GameStop is a video game, consumer electronics and gaming merchandise retailer headquartered in Grapevine, Texas. Based on Feb 2020 data, GameStop operates ~5,500 retail stores across the US, Canada, Australia, New Zealand and Europe.
At the time of writing, GameStop’s stock price grew by 15-folds in January alone! With a market cap of ~$23 billion, it rub shoulders with the likes of Southwest Airlines (LUV), one of the leading airlines in the US, Willis Towers Watson (WLTW), a global financial services and advisory provider, etc.
While the GameStop saga has been covered extensively by almost every thinkable media, influencers, billionaires, millionaires, thousandaires, hundredaires etc, we’re more interested in the debate between pundits on whether this amounts to market manipulation.
We have heard, read and listened to both sides of the story and struggle to be convinced by the argument of market manipulation by Redditors, as claimed by some in the media.
We also think the so called amateur traders or “little guy”, as often referred to by Wall St, won the battle against the hedge funds. It’s definitely a David vs Goliath story and one that will remembered for a long time.

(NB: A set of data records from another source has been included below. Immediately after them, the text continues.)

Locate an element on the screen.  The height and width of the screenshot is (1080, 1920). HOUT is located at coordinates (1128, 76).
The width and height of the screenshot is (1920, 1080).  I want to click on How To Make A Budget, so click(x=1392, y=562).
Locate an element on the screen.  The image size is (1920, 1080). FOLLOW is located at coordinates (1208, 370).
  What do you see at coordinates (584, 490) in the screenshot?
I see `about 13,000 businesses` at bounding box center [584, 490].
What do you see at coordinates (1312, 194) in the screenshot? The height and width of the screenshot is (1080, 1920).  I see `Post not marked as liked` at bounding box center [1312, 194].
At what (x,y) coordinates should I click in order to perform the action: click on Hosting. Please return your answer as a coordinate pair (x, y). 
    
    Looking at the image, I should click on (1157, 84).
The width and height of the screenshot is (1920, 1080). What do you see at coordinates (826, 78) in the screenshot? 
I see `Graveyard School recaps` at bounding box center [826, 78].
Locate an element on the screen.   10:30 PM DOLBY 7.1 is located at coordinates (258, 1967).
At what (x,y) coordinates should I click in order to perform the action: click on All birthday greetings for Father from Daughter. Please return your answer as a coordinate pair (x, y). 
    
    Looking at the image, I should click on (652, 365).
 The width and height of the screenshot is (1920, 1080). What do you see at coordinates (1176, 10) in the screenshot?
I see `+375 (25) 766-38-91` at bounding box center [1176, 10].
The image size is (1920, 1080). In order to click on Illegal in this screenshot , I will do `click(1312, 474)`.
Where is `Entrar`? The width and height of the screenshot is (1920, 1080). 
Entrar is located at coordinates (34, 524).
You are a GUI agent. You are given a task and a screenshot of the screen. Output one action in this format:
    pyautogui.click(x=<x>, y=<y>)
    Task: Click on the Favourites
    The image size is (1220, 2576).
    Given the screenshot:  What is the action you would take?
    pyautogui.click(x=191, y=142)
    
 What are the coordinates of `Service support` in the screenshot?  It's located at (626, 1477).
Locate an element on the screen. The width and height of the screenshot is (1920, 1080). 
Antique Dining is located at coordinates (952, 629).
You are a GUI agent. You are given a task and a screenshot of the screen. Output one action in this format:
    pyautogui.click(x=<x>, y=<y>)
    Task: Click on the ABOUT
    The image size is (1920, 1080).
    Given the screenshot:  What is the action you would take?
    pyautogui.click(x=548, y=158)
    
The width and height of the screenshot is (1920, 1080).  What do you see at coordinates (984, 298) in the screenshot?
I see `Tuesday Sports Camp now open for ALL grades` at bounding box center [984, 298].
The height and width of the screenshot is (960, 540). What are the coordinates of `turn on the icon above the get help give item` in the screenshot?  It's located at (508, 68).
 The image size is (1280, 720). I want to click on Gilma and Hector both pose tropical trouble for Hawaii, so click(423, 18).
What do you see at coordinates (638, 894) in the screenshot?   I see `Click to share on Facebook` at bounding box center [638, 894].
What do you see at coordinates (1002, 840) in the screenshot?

In our view, the stock market is a free market, one that allows any market participant to freely reflect any views they have, irrational or rational it may seem. This is what constitutes a market.
We disagree completely. Investing is a speculation of some sort. As investors, we too speculate trends to some extent ourselves, so we think his point is rather irrelevant. Moreover, as mentioned, the stock market is a free market that allows anyone to express any view they wish.
On the question of market manipulation, we disagree too. Again, we think public forums that are well-managed, free from hate-speech, discrimination etc, is fair game, such as Reddit. Anyone can voice their views in any forums, so as long as they comply with the rules. Stock discussions, on the other hand, violates no such conduct.
Sharing one’s view about a particular stock does not mean market manipulation. Furthermore, it is, at the end of the day, the choice of the reader to decide whether he/she should be investing. Compare this with hedge fund managers, who share ideas in the media or conference, there’s really not much different, other than the medium used.
We also noticed that some pundits argued that regulators should step in to “protect the retail traders”. Again, we disagree. We strongly believe that investing (or speculating) in the market comes with risk that participants understand. Rather than regulating the core market, we think the regulators should target educating investors and raising awareness. It’s common sense.
For now, it does seem that the hedge funds have lost their first of many battles against the up and coming Redditors from r/wallstreetbets.
Till then. Can’t stop, won’t stop, GameStop.